Lincolnshire County Council plans to drastically reduce its carbon emissions
Lincolnshire County Council (LCC) says is to set in motion plans to reduce its carbon emissions by more than 95 per cent over the next 30 years.
The authority’s full council will on Wednesday examine initial evidence on the potential solutions to tackle climate change after a motion in May committed to make its activities carbon neutral by 2050.
The council will next year produce a detailed ‘Green Masterplan’ on how it will achieve its aim, along with boosting biodiversity and nature.
LCC officers have suggested six initial projects focusing on de-carbonisation of transport, property improvements, energy usage and involving the authority in the generation of energy.
However, officers will also say that five Government policies will already affect LCC’s emission levels by around 88 per cent.
These include improvements to energy efficiency, changes to its vehicles, including HGVs, to be low carbon and a restriction of new builds being connected to natural gas grids after 2025.
The authority has already reduced its CO2 usage by 40 per cent between 2008-18 and a further 20 per cent already in 2019. If the council carried on with business as usual, it would remain reduced by 44 per cent, having decreased from 22,526tCO2e to 12,510tCO2e.
However, it indicates, if it moves ahead with both Government policy and its own projects, the figure could reduce to 1,098tCO2e by 2050 – a decrease of more than 95 per cent.

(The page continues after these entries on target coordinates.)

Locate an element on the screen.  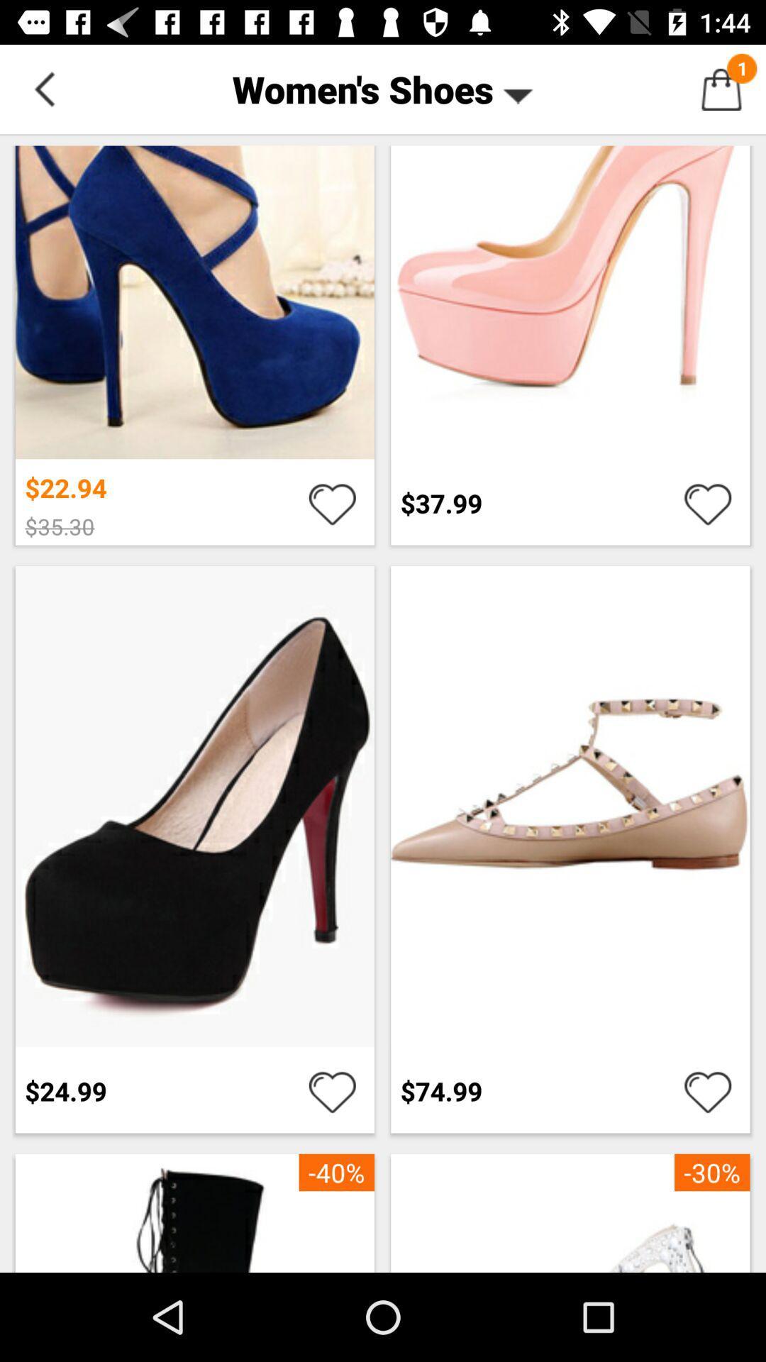
go back is located at coordinates (43, 88).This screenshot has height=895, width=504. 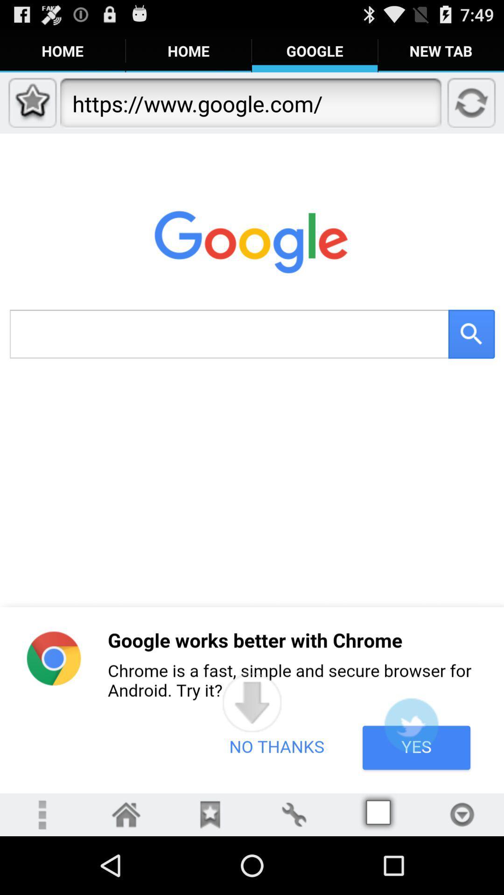 I want to click on the more icon, so click(x=41, y=871).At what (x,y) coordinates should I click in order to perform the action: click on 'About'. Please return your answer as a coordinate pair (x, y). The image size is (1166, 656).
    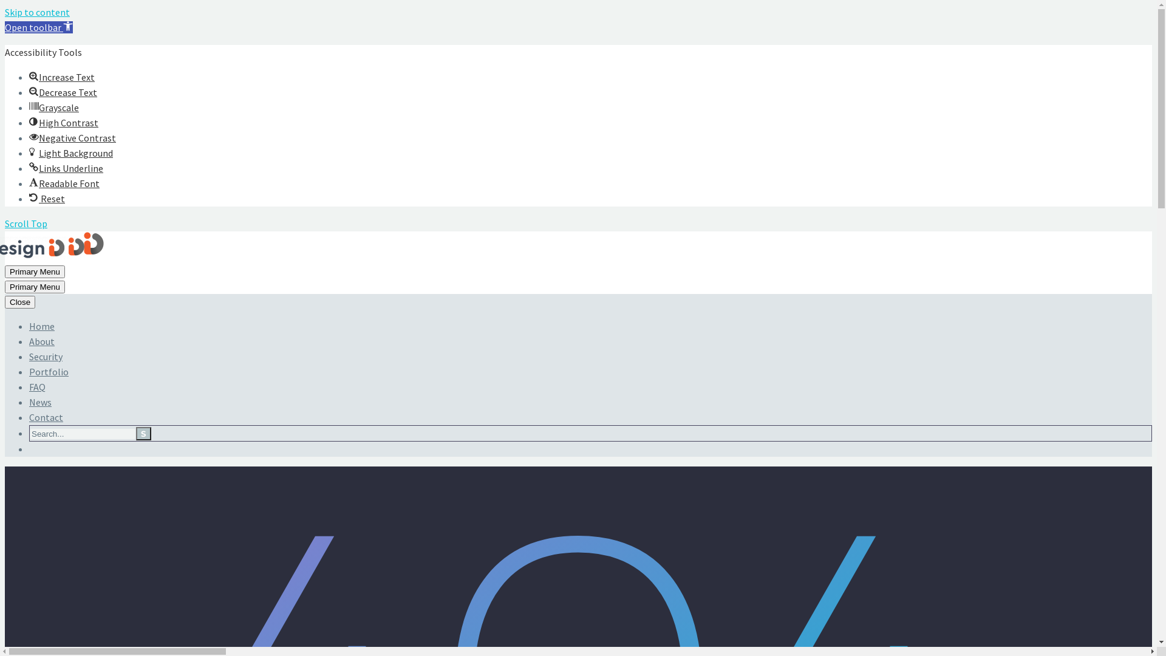
    Looking at the image, I should click on (29, 341). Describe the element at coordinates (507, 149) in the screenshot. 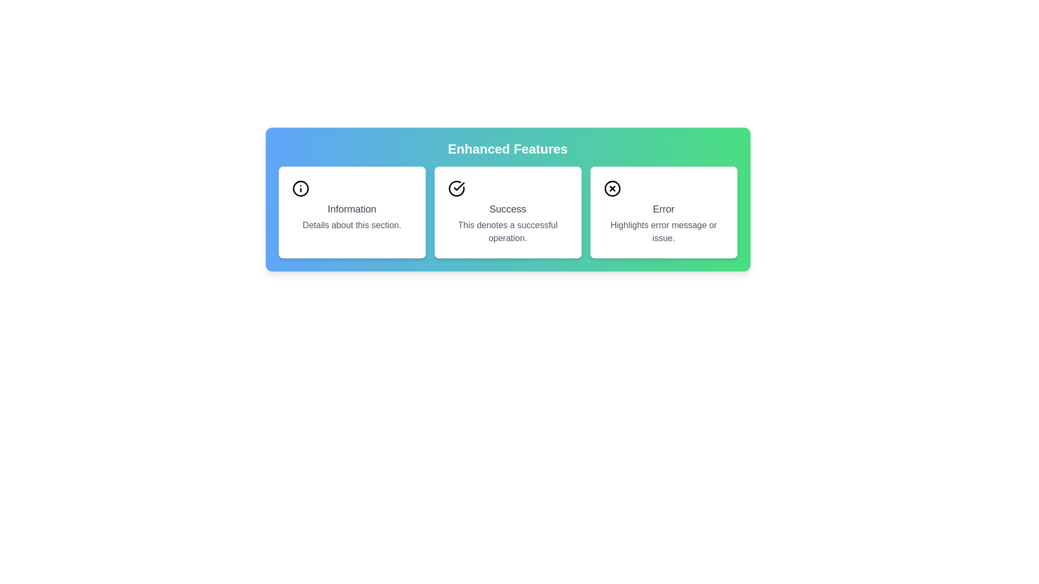

I see `the 'Enhanced Features' text label, which is displayed in bold white text at the top of a colorful gradient background` at that location.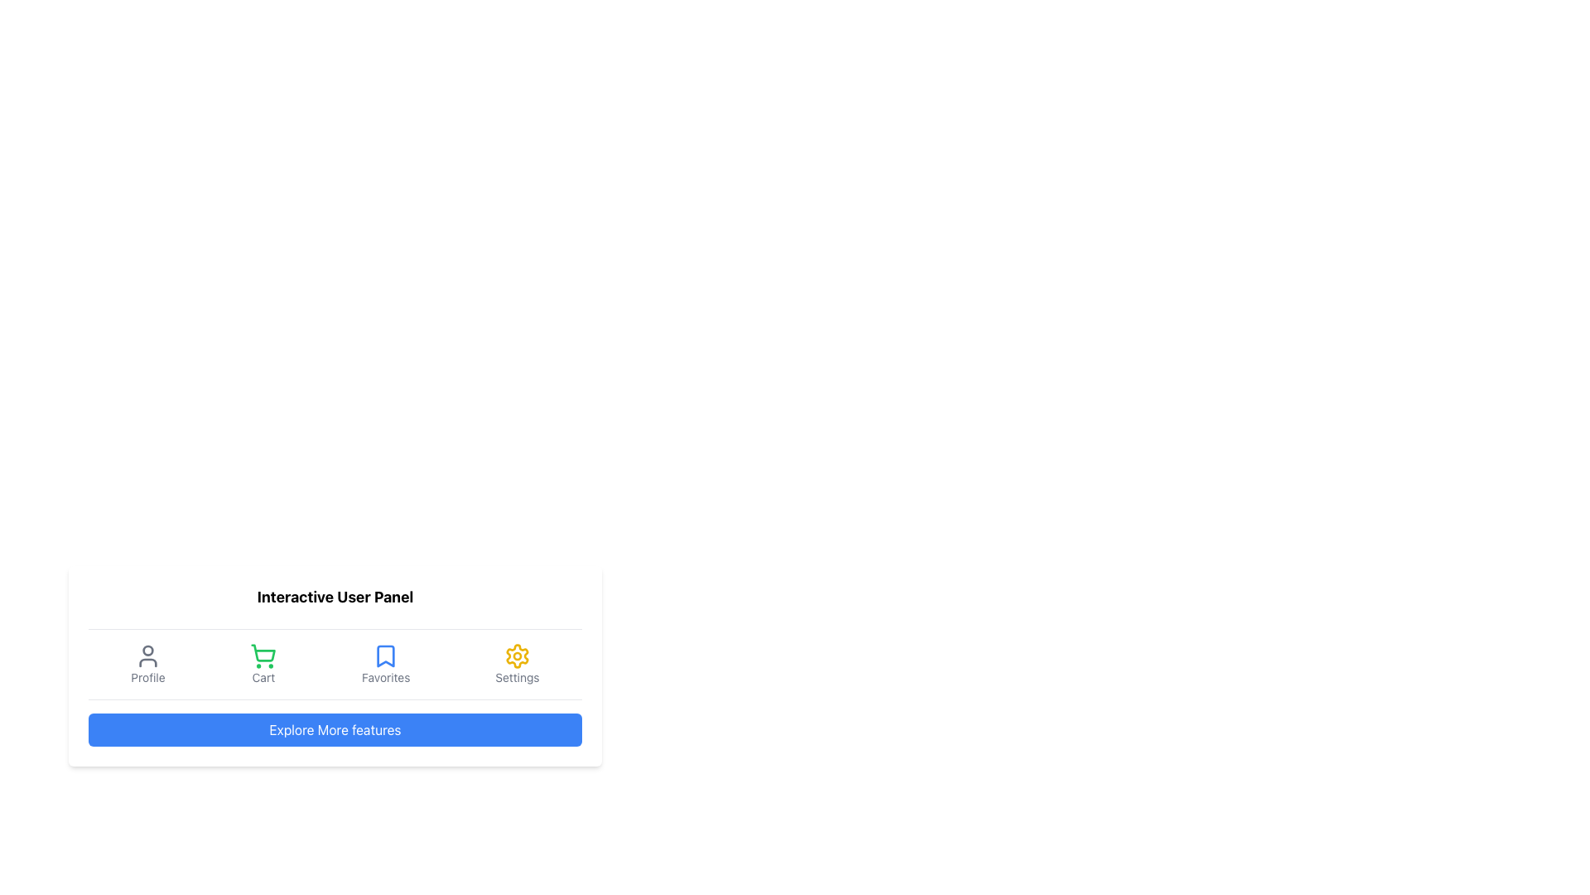  I want to click on the horizontal navigation menu item in the Navigation Bar, so click(334, 656).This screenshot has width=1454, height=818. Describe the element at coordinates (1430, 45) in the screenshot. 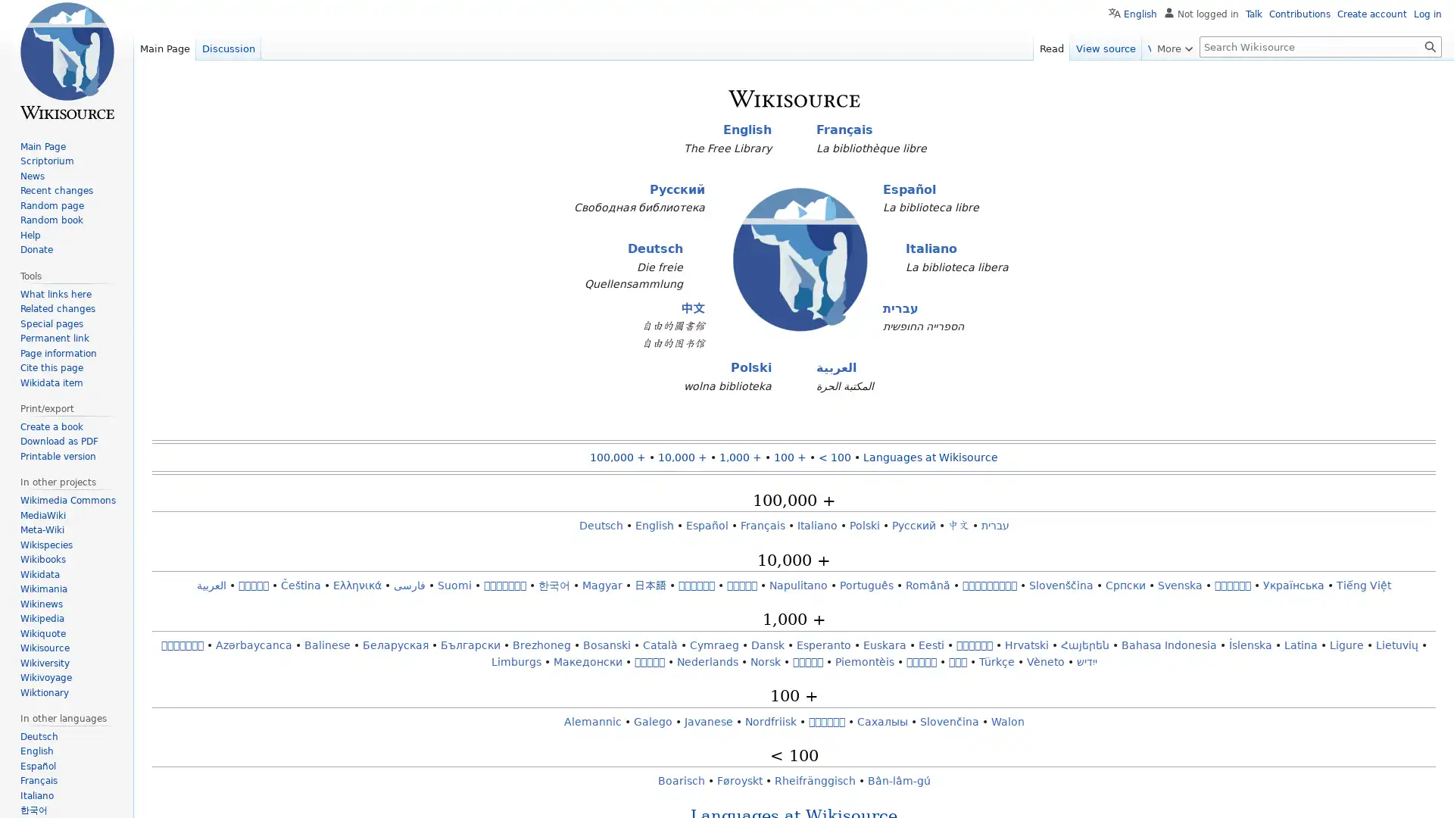

I see `Search` at that location.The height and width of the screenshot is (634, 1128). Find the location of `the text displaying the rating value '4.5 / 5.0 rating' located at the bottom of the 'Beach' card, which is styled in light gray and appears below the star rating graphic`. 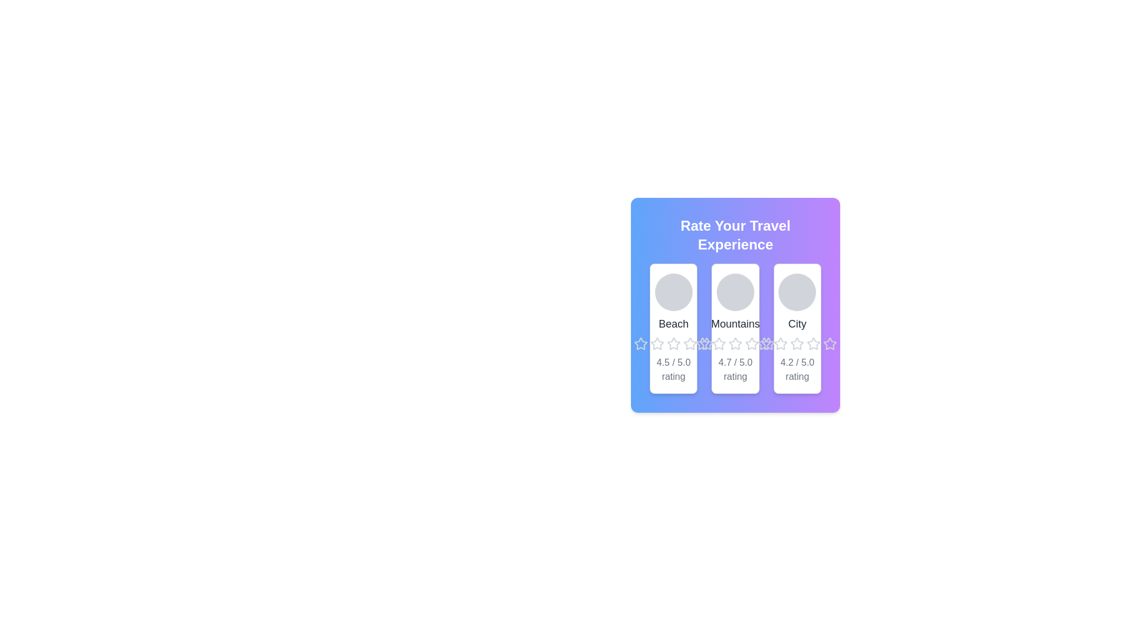

the text displaying the rating value '4.5 / 5.0 rating' located at the bottom of the 'Beach' card, which is styled in light gray and appears below the star rating graphic is located at coordinates (673, 369). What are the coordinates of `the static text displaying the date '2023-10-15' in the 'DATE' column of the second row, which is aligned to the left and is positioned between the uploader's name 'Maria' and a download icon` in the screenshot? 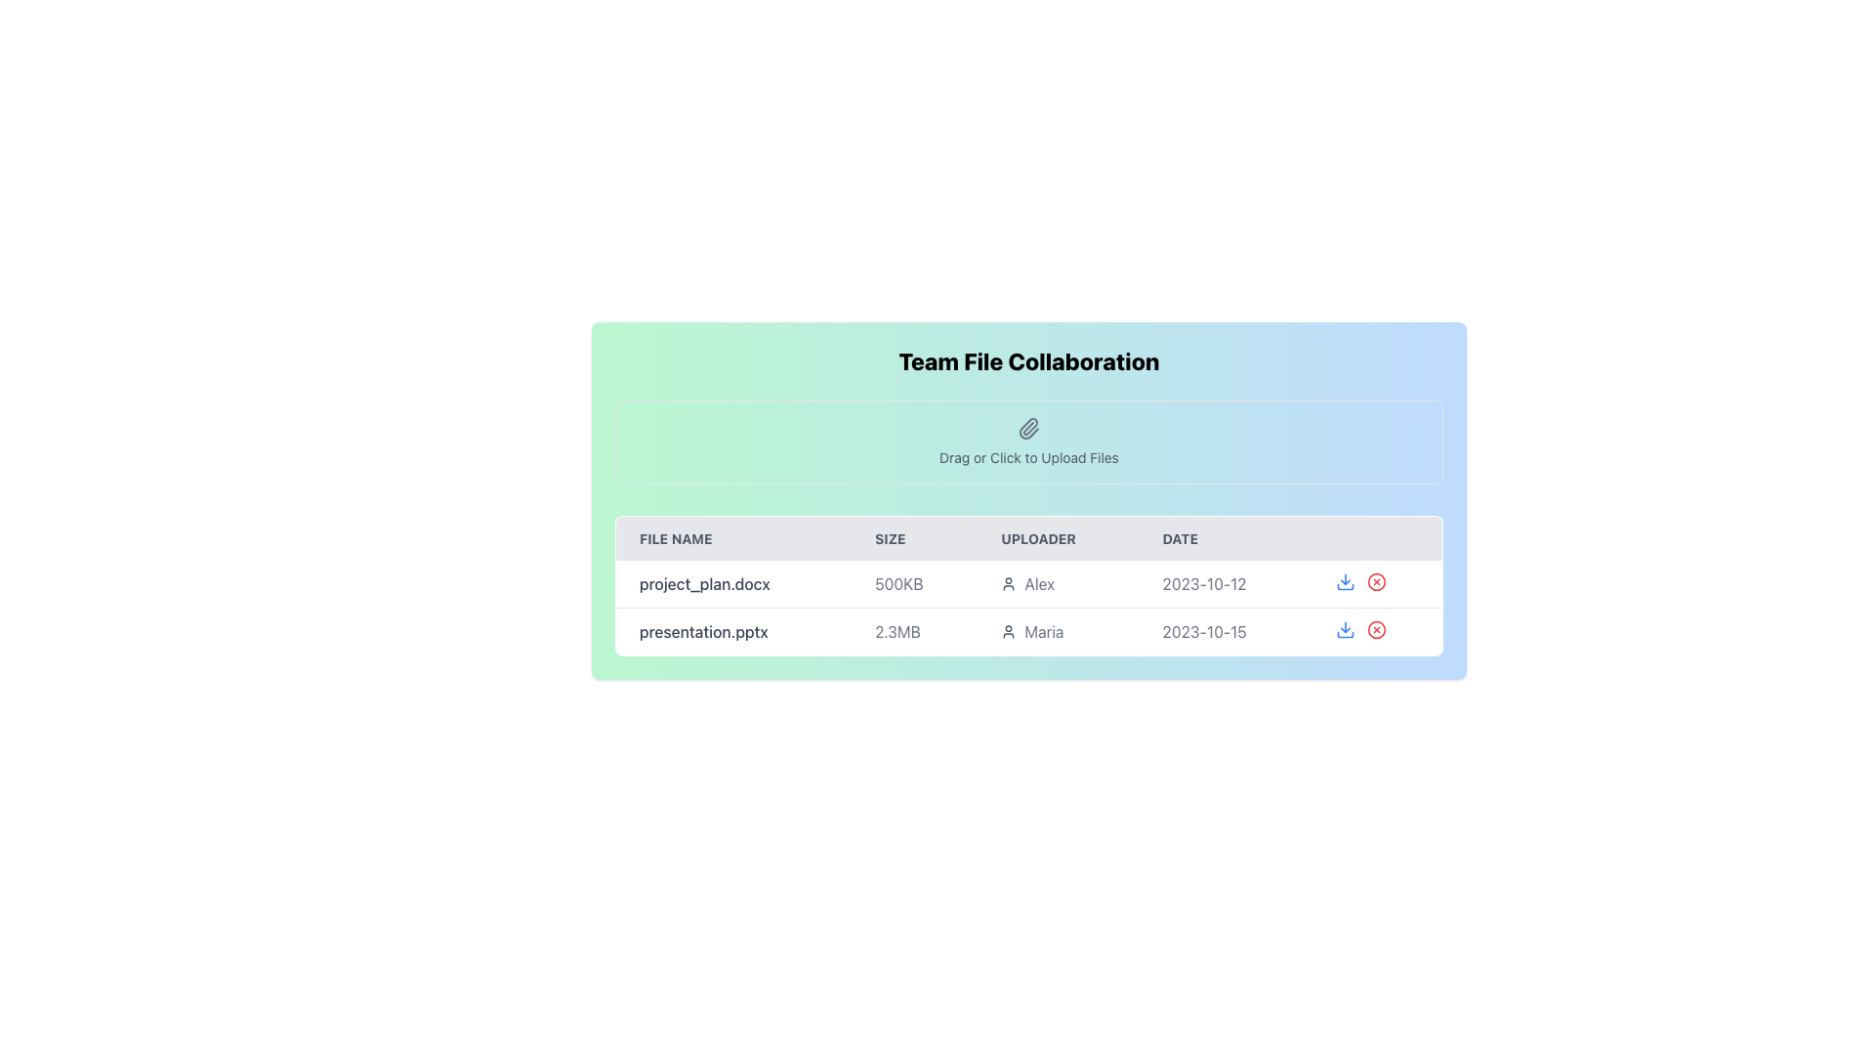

According to data in the report this will put it in the lower half of the United Nation’s Paris Agreement targets, which aim to cut global warming to between 2C and 1.5C.
Officers note that the authority already helping a number of district authorities to “understand their own carbon baseline and activities that will help reduce emissions” as well as work proactively with Government departments.
In May, county councillors rejected a call to declare a climate emergency, but made a commitment to becoming carbon neutral by 2050.
Extinction Rebellion campaigners at the time said the move was “not good enough”.